It says, that we can exclude the irrational or imaginary numbers as the third root since a polynomial can not just have one irrational or one imaginary root.
But why is it so?
(It turns out that $x = 1$ is a double root.)
If the roots of the order-$n$ polynomial $p(x)$ are (including multiplicity) $\lambda_1, \ldots, \lambda_n$, then, the polynomial can be written as $$\alpha(x - \lambda_1) \cdots (x - \lambda_n),$$ where $\alpha$ is the leading coefficient of $p$. Now, expanding gives that the constant term is $$p_0 = (-1)^n \alpha \lambda_1 \cdots \lambda_n.$$
If $p$ is rational (so that $\alpha$ is rational) and precisely one root $\lambda_a$ is not rational, then $p_0$ is not rational; contrapositively, if $p_0$ is ration, $p$ cannot have precisely one nonreal root.
Similarly, if $p$ is real and precisely one root $\lambda_a$ is not real, then $p_0$ is not real, and so, if $p_0$ is real, it cannot have a single nonreal root.
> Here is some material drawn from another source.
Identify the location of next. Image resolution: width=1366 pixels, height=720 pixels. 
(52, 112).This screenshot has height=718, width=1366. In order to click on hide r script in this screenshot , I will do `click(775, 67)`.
In fact, we can show that nonreal roots of real polynomials always come in complex conjugate pairs: If $z_0$ is a root of the real polynomial $p$, so that $p(z_0) = 0$, then applying conjugation to both sides gives that $$0 = \overline{p(z_0)} = \bar{p}(\overline{z_0}) = p(\overline{z_0}),$$ and so $\overline{z_0}$ is also a root of $p$.